Wlasnie tak: Powrot Batmana bije na glowe jedynke.
Tak, tak najlepsza czesc ZE WSZYSTKICH DWOCH ORYGINALNYCH BATMANOW!!!!!
Tak, bo jakies dziady z pedalkami kilmerem, cloonejem, czy z jakims pedalkiem ktora sie ostatnio ukazala TO GRZECH NAZWAC kontynuacja!
Te gowna z niewydymkami kilmerem i clooneyem to jakies batmanki dla ubogich, czyt: dla gowniarzeri w wieku przedszkolnym a co najwyzej szkolnym:)
Po prostu kolorowe, kiczowate totalne dno w ktorych swoje ryje maczaja jeszcze takie miernoty jak austryiacki kwadrat, jakies umy turmany, careye i inne pedalki jak ten cwel co rzekomo gral, albo inaczej "gral" Robina.
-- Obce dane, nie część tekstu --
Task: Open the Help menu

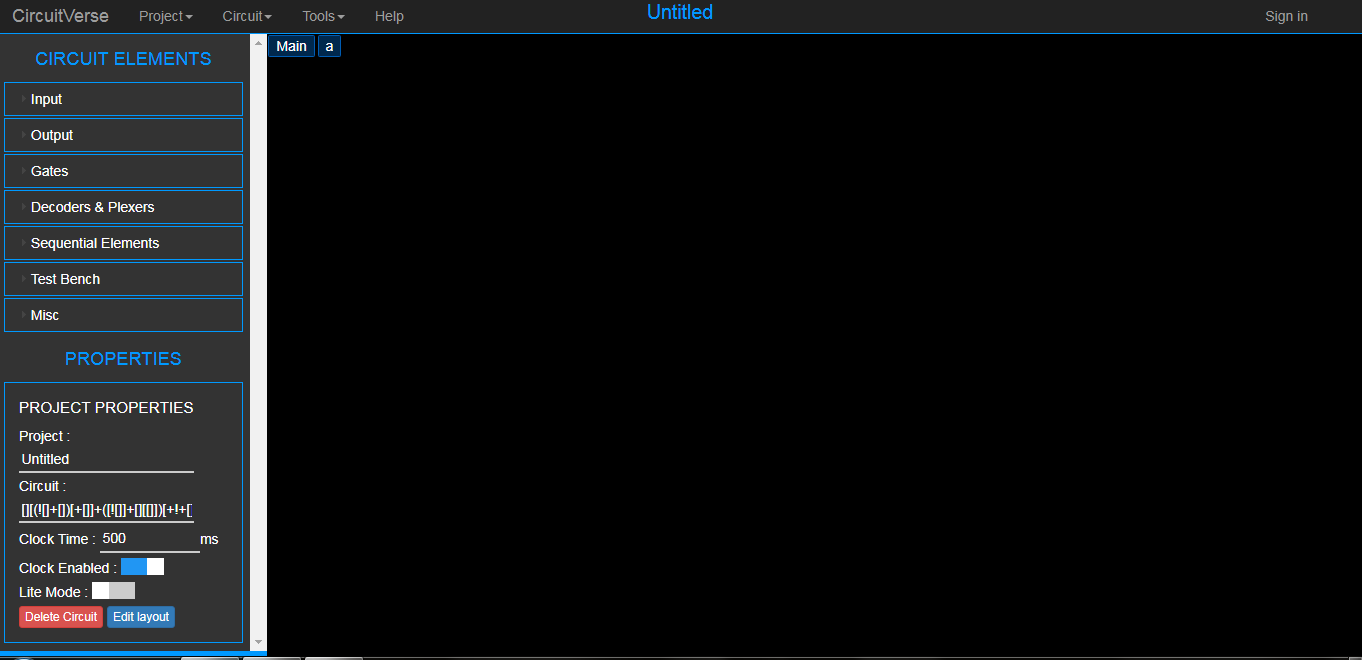Action: 389,16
Ale wracajac do meritum, oczywiscie Powrot Batmana jest filmem wybitnym w swojej kategori, nie jest to kiczowate lubudu dla gowniarzeri jak kazde nastepne czesci.
Niewatpliwe zasluga tego jest rezyseria Burtana ktory zrobil film mroczny, z klimatem i ambicjami: o dwoistej naturze, hehe.
Do tego wspaniali aktorzy jak Keaton, Pfeifer czy Walken a nie jakies miernoty aktorskie bez klasy czyli clooneye, kilmery i inne barachlo bedace na fali dzieki piszczacym nastolatkom.
Nie pieprz gosciu tez fasoli jaki byl najlepszy motyw.
Bo najlepszy motyw to batman z catwonan i tajemnica dwoistej natury.
Najlepszy fragmancik filmu to jak Wayne spotyka Selene na balu u shreka i dowiaduja sie swoich tajemnic. Do tego leci wtedy zajebista muzyczka.
Dobry jest tez to:
Pingwin mowi do batmana:
-zazdroscisz mi bo jestem prawdziwym mutantem
-byc moze-odpowiada Wayne
Bardzo dobry film.
Arcydzielo GATUNKU.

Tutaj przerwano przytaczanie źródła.